"Everybody understands the importance of sun protection except the ones that need it most -- our kids. The solution? Parents who drop it or the bird that drops its load," a narrator says at the beginning of the commercial.
Then a seagull drone is shown flying around on a beach, dropping that "load" onto children playing in the sand.
While the children and their parents in the commercial excitedly laugh and smile, viewers are criticizing the commercial, which was submitted to this year’s Cannes Lions advertising festival.
"It's the most stupid thing I think I've seen in my whole life," said John Hegarty, advertising executive, Cannes jury president and founder of the agency Bartle Bogle Hegarty. "I actually thought the Monty Python team had gotten together and entered it into (Cannes), to see if we would vote for it."
Nivea teamed up with German ad agency Jon von Matt/Elbe to build the seagull drone, which nearby agency members directed toward unsuspecting children using a remote control.
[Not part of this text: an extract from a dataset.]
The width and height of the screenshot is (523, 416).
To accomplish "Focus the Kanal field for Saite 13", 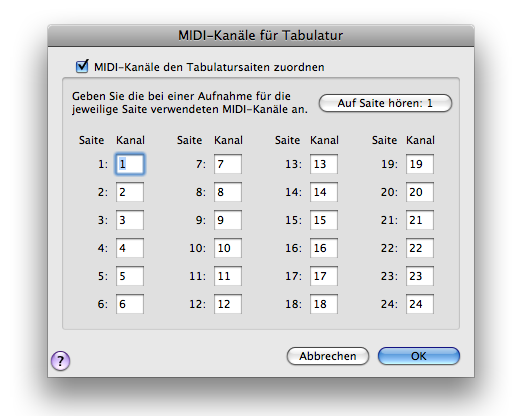I will [x=324, y=164].
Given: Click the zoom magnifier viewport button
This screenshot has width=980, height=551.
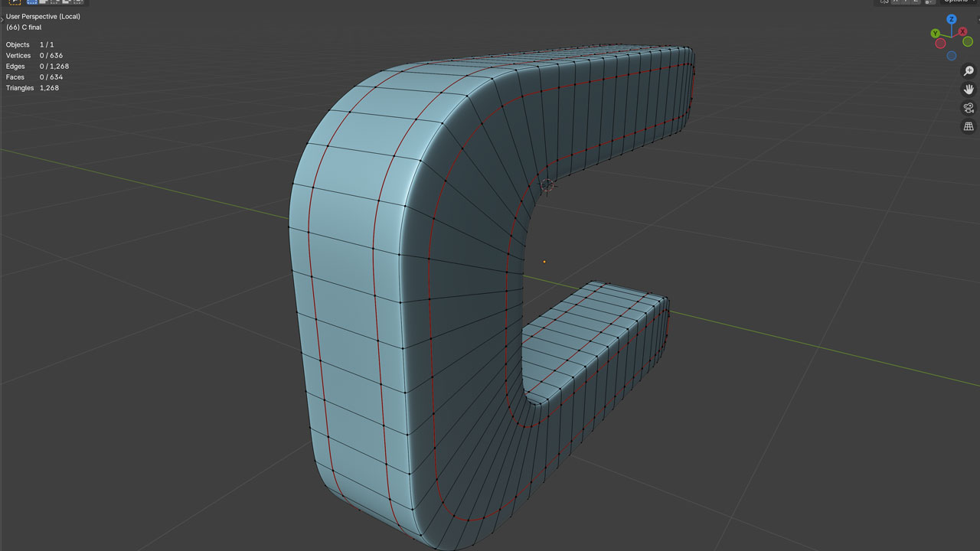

The workers crouched in nearby shrubbery as they used a device to detect which kids on the beach had already been smothered with sunscreen and which ones needed a dose from the bird.
"This is, without question, at the cutting edge of technology and brand integration," Hegarty said sarcastically at a press conference, according to Adweek.
Jung von Matt/Elbe told Adweek that the company isn't promoting the commercial, The Huffington Post reported.